MiRNAs are small endogenous non-coding molecules of RNA involved in gene expression regulation, playing a pivotal role in intercellular communication [7,8]. Changes in miRNAs’ expression can cause the silencing of genes by inhibiting complementary messenger RNAs (mRNAs), involved in different biological processes, causing human disorders [7,9]. Many of the functions of miRNAs are still unknown and under study, opening the possibility of an innovative and personalized approach to disease.

The main origin of miRNA synthesis is the nucleus of the cell: transcription is allowed by the enzyme RNA polymerase II, then an initial maturation process takes place through the enzyme RNAse (Drosha), and the precursor (pri-mi-RNA) is exported through pores to the cytoplasm [7,10]. In the cell cytoplasm, the maturation of the miRNAs is completed [7,9]. It has been postulated that an ancient alternative synthesis route has been preserved during evolution that does not use the enzyme RNAse but uses introns that act as pri-mi-RNA and are called “mirtrons” [11].
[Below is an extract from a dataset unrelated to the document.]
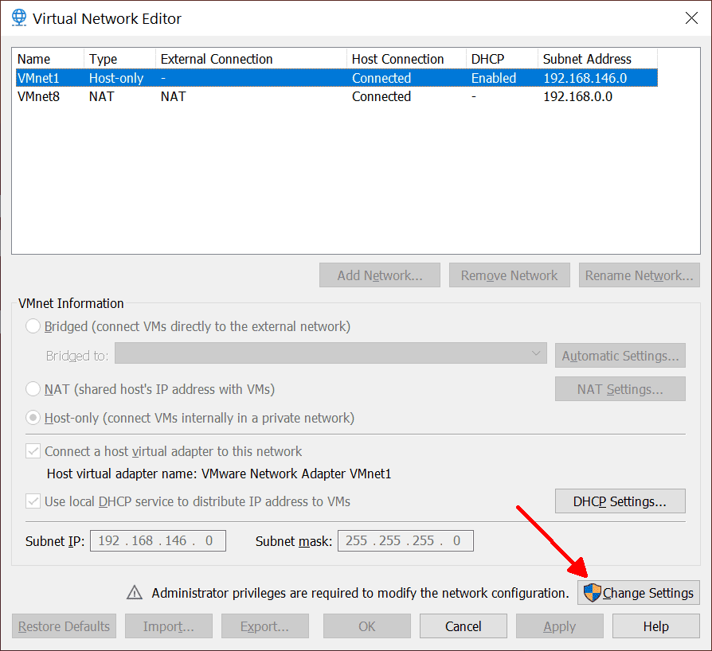
Task: Click the Export button
Action: [x=264, y=626]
The appeal of miRNAs lies in the fact that although they have complex functions they are “simple” molecules because they do not undergo post-processing modifications [11]. Once processed, miRNAs may be found in some organs [12,13] or may circulate in extracellular fluids as circulating miRNAs [12,14]. A small percentage of the latter is secreted as exosomes, macrovesicles that protect against degradation and allow miRNAs to enter other cells even at a distance [7,15,16]. Most of the form of the circulating miRNAs is bound to Argonaute 2 proteins (Ago2) [1,17], nucleophosmin 1 (NPM 1), and high-density lipoproteins (HDL) [7,18].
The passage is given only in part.